INSTRUCTIONS TO FOLLOW
Starting with the line containing "This screenshot has height=1920, width=1080." and going on through the last line, reproduce the lines with "Instruction" swapped for "Task" and everything else left unchanged.

PROVIDED RECORDS

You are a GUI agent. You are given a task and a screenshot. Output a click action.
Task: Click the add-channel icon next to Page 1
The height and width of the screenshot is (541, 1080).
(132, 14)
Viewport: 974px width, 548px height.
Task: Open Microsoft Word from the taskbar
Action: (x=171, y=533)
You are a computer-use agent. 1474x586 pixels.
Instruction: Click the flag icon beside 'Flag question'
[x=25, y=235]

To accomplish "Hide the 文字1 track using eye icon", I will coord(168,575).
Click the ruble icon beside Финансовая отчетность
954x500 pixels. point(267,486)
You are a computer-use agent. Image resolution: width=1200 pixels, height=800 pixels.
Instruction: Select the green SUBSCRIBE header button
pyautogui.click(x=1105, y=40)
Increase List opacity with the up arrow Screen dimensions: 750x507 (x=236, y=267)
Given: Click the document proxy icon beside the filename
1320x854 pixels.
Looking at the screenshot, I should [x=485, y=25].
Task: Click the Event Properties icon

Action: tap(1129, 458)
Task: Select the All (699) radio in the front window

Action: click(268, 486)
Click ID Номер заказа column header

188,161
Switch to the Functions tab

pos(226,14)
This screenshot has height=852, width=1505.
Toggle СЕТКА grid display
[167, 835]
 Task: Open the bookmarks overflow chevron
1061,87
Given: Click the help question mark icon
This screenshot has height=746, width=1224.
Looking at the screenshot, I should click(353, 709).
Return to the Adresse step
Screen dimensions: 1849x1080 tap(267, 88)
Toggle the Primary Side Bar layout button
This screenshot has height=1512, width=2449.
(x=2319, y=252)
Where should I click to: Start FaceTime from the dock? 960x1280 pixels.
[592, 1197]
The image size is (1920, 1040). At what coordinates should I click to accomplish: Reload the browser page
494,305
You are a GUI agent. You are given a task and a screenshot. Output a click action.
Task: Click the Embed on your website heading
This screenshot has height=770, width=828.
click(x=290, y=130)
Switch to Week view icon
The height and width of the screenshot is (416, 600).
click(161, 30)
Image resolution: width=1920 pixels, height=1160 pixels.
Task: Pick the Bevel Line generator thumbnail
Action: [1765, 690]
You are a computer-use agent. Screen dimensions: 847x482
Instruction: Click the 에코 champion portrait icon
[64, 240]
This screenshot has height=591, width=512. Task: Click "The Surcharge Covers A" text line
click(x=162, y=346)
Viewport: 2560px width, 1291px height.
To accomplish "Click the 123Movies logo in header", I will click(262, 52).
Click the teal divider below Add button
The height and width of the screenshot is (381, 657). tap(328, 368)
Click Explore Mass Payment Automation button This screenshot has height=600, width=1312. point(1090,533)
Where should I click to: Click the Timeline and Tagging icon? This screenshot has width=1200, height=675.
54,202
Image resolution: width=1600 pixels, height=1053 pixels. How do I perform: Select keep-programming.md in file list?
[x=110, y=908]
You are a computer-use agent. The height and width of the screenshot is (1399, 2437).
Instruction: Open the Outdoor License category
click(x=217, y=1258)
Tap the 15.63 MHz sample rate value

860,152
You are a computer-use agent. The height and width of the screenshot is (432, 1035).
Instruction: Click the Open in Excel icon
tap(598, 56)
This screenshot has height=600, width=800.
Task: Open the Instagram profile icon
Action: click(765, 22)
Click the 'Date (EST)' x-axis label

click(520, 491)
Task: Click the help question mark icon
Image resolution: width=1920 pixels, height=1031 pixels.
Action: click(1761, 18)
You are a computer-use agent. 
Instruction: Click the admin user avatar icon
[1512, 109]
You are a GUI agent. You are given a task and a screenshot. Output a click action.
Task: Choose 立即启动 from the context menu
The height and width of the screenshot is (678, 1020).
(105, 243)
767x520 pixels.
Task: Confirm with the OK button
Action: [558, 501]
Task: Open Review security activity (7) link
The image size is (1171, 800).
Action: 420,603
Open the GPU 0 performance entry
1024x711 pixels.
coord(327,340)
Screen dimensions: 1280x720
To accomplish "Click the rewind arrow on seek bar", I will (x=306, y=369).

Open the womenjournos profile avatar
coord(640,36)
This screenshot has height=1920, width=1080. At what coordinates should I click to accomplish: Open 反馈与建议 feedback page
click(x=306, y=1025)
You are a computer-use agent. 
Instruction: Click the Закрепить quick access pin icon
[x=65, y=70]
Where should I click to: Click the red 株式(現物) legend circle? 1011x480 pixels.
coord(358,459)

RESPONSE TO THIS EXERCISE
This screenshot has height=1920, width=1080. At what coordinates should I click to accomplish: Open 反馈与建议 feedback page
click(x=306, y=1025)
You are a computer-use agent. 
Task: Click the Закрепить quick access pin icon
[x=65, y=70]
Where should I click to: Click the red 株式(現物) legend circle? 1011x480 pixels.
coord(358,459)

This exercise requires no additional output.